**PyTorch Implementation of the Paper:**

> [From Talking to Singing: A New Challenge for Audio-Visual Deepfake Detection]
> *ICML, 2026, Anonymous submission*

## Data

To set up data, follow these steps:

**Download the datasets:**

   - **SHDF Dataset:** We will release the full dataset after the review process is completed.
   - **TalkingHeadBench dataset:** Follow instructions from [TalkingHeadBench hugging face repo](https://hf.com/datasets/luchaoqi/TalkingHeadBench)   
   - **FakeAVCeleb Dataset:** Follow instructions from [FakeAVCeleb GitHub repo](https://github.com/DASH-Lab/FakeAVCeleb)
   - **AVLips Dataset:** Follow instructions from [LipFD GitHub repo](https://github.com/AaronComo/LipFD)

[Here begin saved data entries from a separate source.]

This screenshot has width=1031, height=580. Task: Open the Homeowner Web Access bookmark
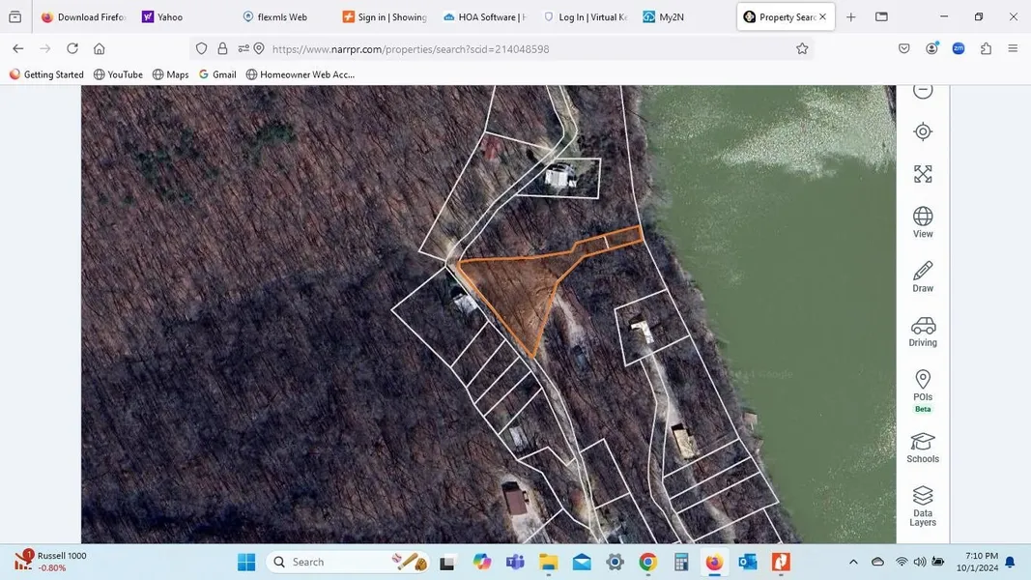coord(301,74)
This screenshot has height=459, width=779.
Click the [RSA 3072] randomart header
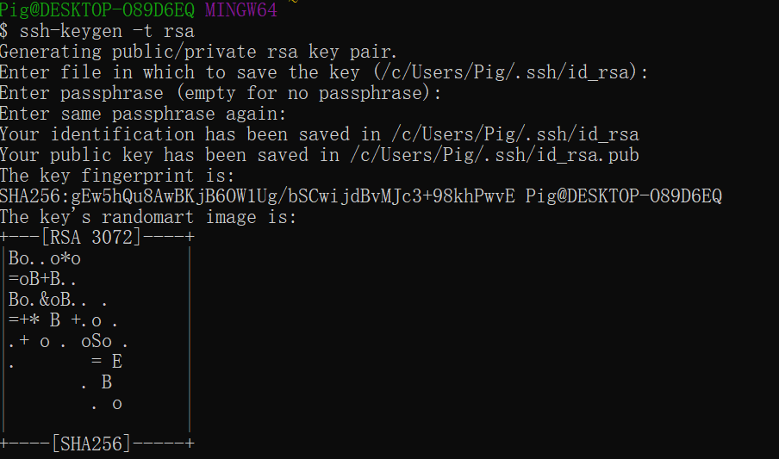click(90, 238)
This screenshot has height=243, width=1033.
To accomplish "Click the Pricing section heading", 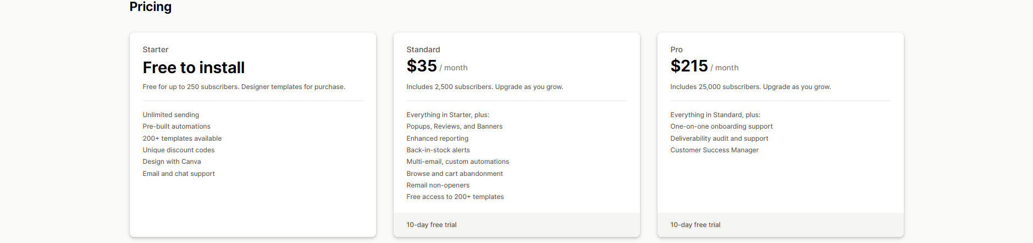I will pyautogui.click(x=150, y=7).
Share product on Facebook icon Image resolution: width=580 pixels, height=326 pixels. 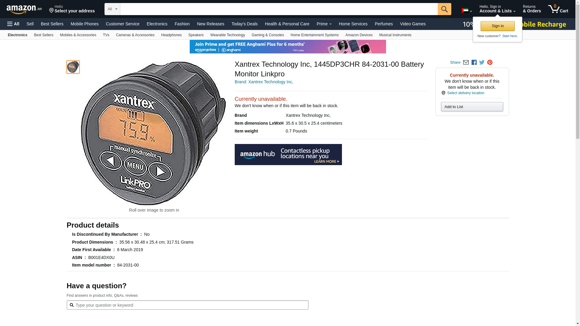pos(474,62)
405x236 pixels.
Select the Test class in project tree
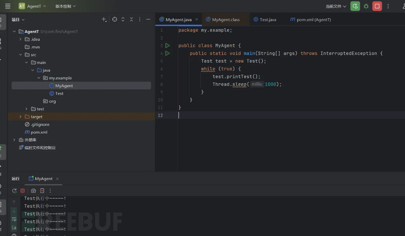click(x=59, y=93)
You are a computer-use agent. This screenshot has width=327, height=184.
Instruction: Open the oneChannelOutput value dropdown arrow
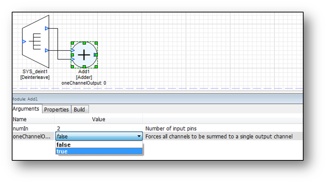[x=139, y=137]
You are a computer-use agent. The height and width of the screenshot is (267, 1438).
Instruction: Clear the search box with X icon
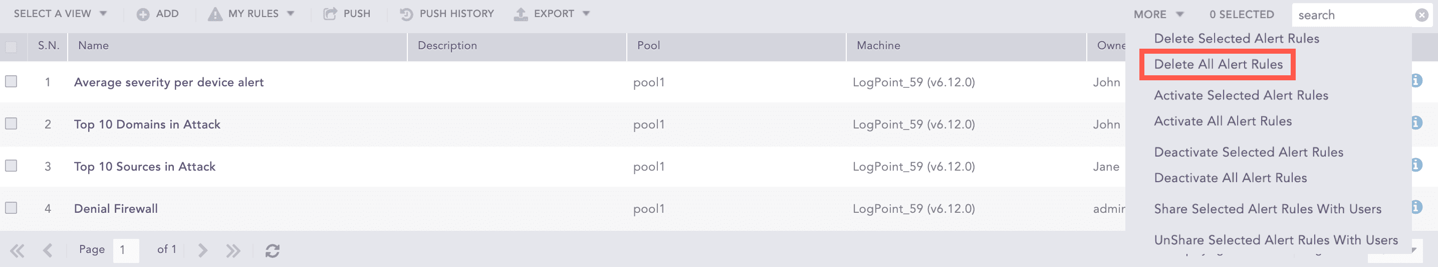pyautogui.click(x=1421, y=15)
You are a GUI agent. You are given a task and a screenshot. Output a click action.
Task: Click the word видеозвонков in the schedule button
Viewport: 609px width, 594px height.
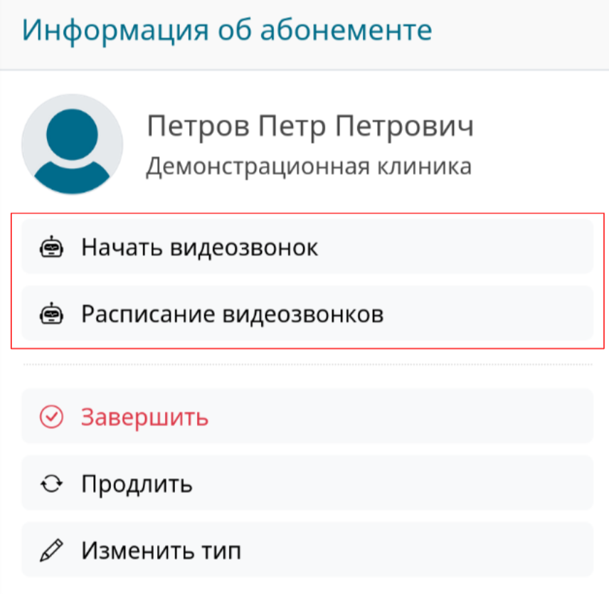tap(305, 314)
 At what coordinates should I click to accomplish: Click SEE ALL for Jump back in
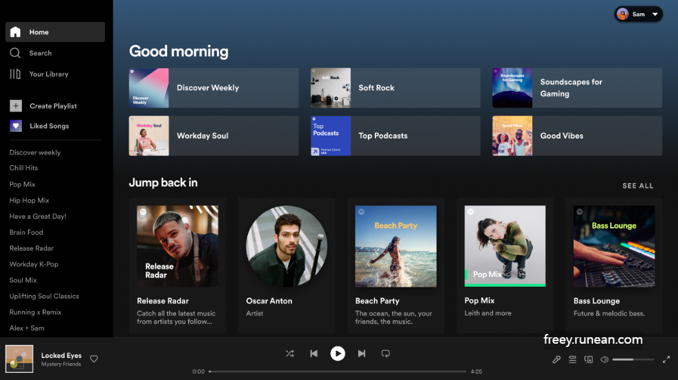[638, 185]
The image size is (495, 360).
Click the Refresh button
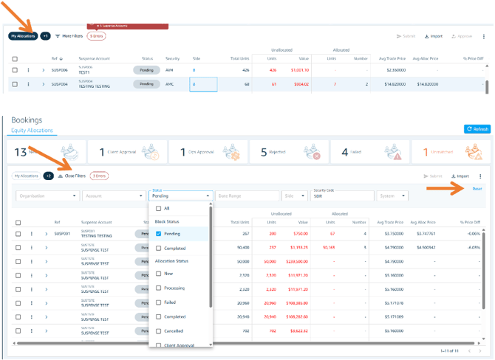[477, 129]
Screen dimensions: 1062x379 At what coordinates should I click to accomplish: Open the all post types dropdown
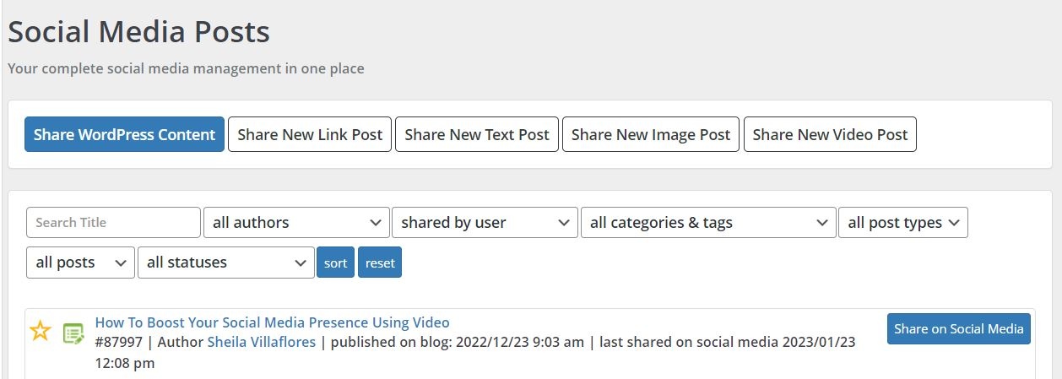tap(902, 223)
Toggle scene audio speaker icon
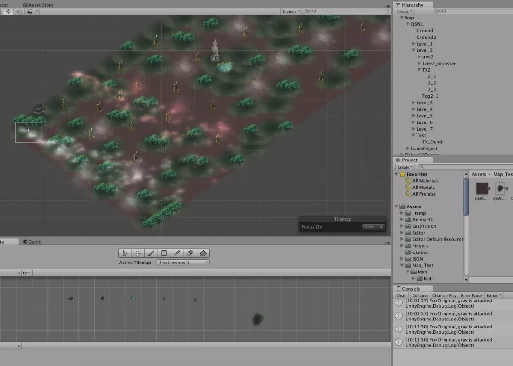 (x=19, y=11)
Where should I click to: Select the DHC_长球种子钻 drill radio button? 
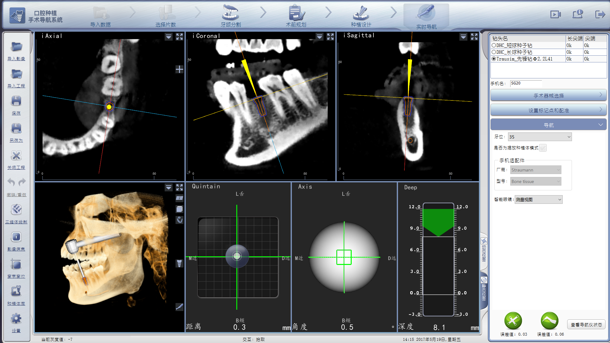(x=494, y=52)
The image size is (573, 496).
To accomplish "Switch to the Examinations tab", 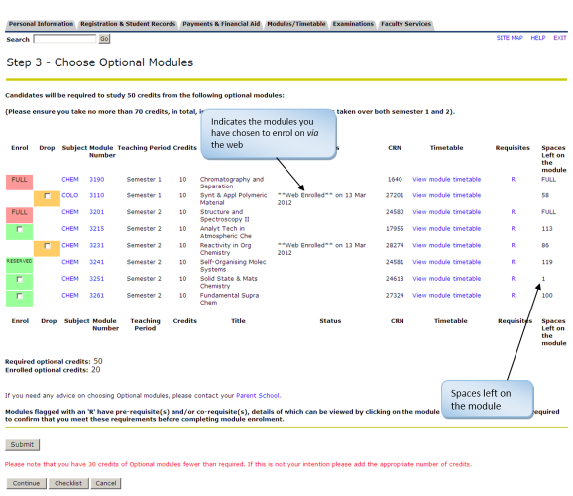I will 353,24.
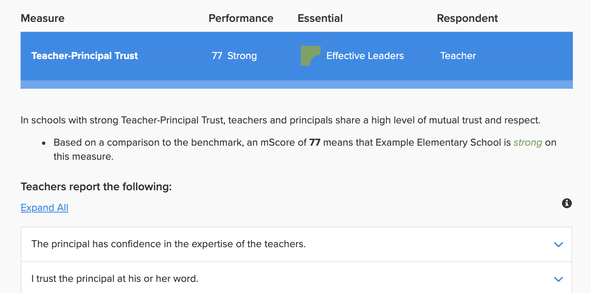Image resolution: width=591 pixels, height=293 pixels.
Task: Click the Essential column header
Action: (x=320, y=19)
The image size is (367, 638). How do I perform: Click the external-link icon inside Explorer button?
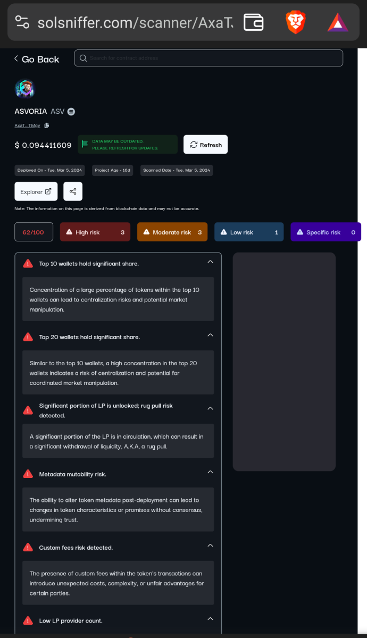(47, 191)
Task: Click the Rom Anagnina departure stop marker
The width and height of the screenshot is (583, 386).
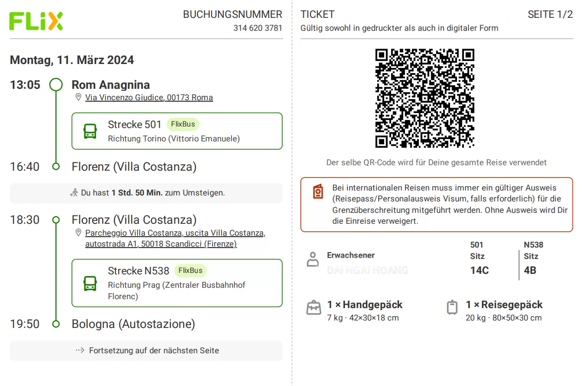Action: tap(56, 85)
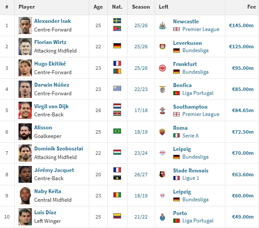
Task: Click the FC Porto crest icon
Action: click(162, 217)
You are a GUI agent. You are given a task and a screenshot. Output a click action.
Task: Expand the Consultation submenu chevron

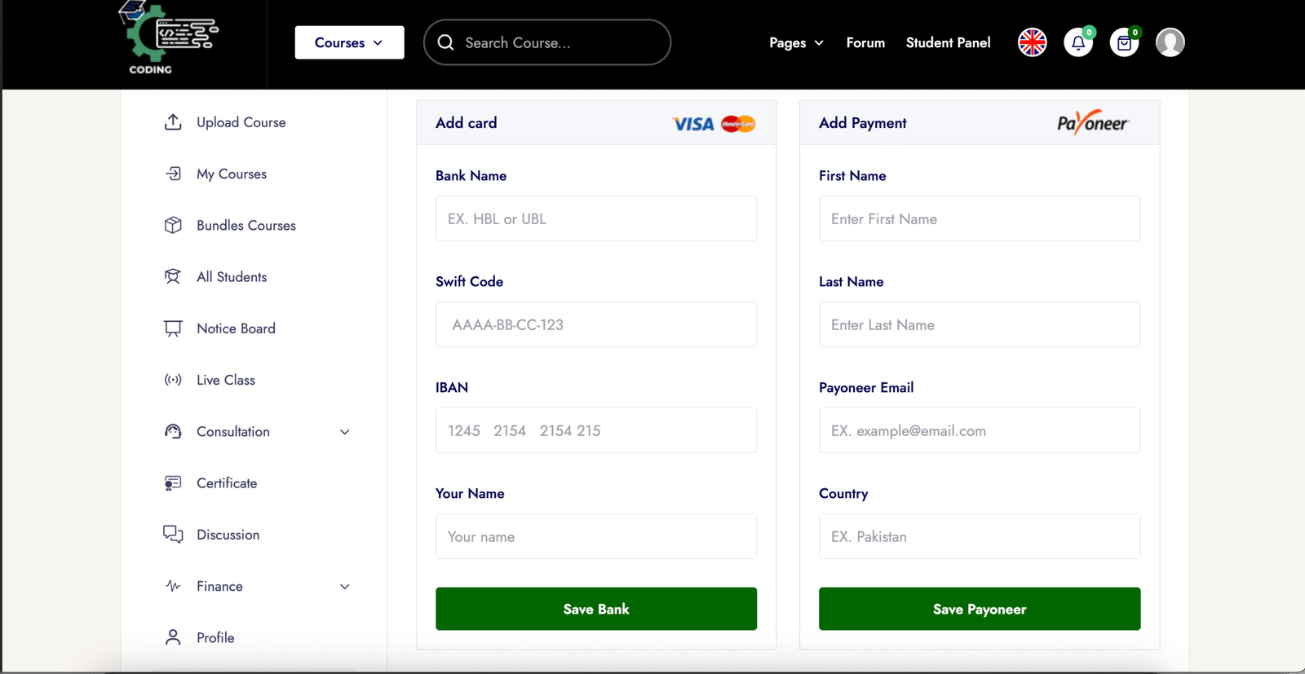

This repository also integrates code from the following public repositories:
- [FACTOR](https://github.com/talreiss/FACTOR)
- [AV-Hubert](https://github.com/facebookresearch/av_hubert)

**Extract features**
Run feature_extraction.py. 

```bash
python feature_extraction.py \
    --dataset SHDF \
    --split train \
    --metadata /SHDF_metadata/test_metadata.csv \
    --ckpt_path self_large_vox_433h.pt \
    --data_path /path/to/preprocessed/data \
    --save_path /path/to/save/features
```

## Evaluation

To evaluate a model, use/modify the following example:

```bash 
python test.py \ 
    --checkpoint_path /checkpoints/T-AVFD.pt \ 
    --features_path /path/to/saved/features \ 
    --metadata /shdf_metadata/test_metadata.csv \ 
    --dataset SHDF
```